Eliot, Charles (1834–1926)
ELIOT, CHARLES (1834–1926)
During Charles Eliot's forty-year tenure as president of Harvard, he helped transform the relatively small college into a modern university and became a leading spokesman for Progressive educational reform in America.
The son of a prominent Bostonian businessman, Charles Eliot entered Harvard in 1849. After graduating second in his class, Eliot became a tutor and was then promoted to assistant professor of mathematics and chemistry. When Harvard did not renew Eliot's appointment in 1863, he traveled to Europe to study. He returned home to accept a professorship at the new Massachusetts Institute of Technology. In 1869 Eliot published a two-part essay in the Atlantic Monthly entitled "The New Education," which solidified his position as an educational reformer and helped him secure a nomination for the presidency of Harvard.

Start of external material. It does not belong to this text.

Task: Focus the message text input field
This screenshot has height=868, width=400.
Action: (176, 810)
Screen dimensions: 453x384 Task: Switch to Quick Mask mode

Harvard: From College to University
While Eliot's ideas concerning education brought him the nomination for Harvard's presidency, it also brought great criticism of his possible selection. Clergy dominated the leadership of American higher education, and the college curriculum generally centered on classical studies. Eliot, a thirty-five-year-old scientist, threatened these traditions. Even though his election as president in 1869 was not unanimous, he did not shirk from delineating a reform agenda during his inaugural address. He recommended that Harvard reject the notion of antagonism between classical and scientific studies and proposed, among other things, expanding the curriculum, reforming teaching methods, implementing higher standards, and recognizing individual differences and preferences in education. In short, Eliot presented an outline for Harvard's metamorphosis from college to university.

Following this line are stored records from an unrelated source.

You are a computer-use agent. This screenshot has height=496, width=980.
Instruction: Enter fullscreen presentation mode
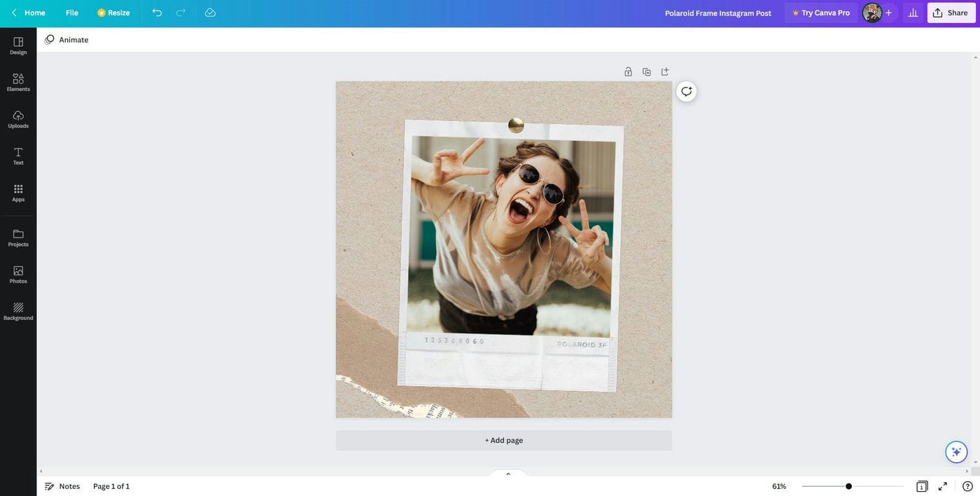942,485
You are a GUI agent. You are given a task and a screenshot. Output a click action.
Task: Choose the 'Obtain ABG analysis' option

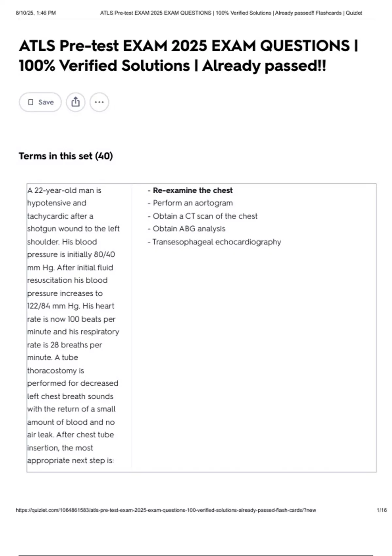(x=189, y=229)
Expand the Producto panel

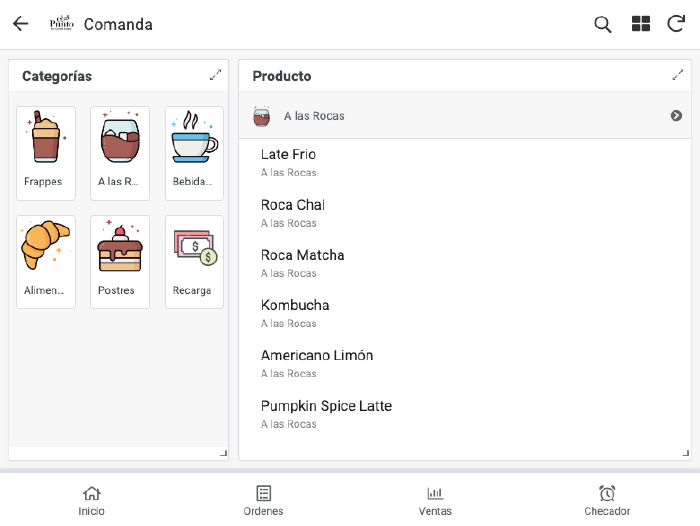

Eliot understood that graduate and professional education provided an integral part of any true university, and in 1872 his administration created a graduate department. The department, however, failed to have any impact as it did not offer any courses designed specifically for graduate students. In contrast, Johns Hopkins and Cornell provided clear examples of institutions devoted to the university ideal by emphasizing specialization and research. Eliot assimilated many of the philosophies espoused by these universities and used Harvard's resources to develop a stronger graduate program. In 1890 Harvard dropped its graduate department in favor of a graduate school, and offered courses designed specifically for graduate students. At the same time Eliot proposed that professional programs, such as law and medicine, become the arbiters of professional standards. With this in mind, Harvard required a bachelor's degree to enter its top professional schools. This reform encouraged greater scholarship among faculty and students and prompted other institutions to do the same.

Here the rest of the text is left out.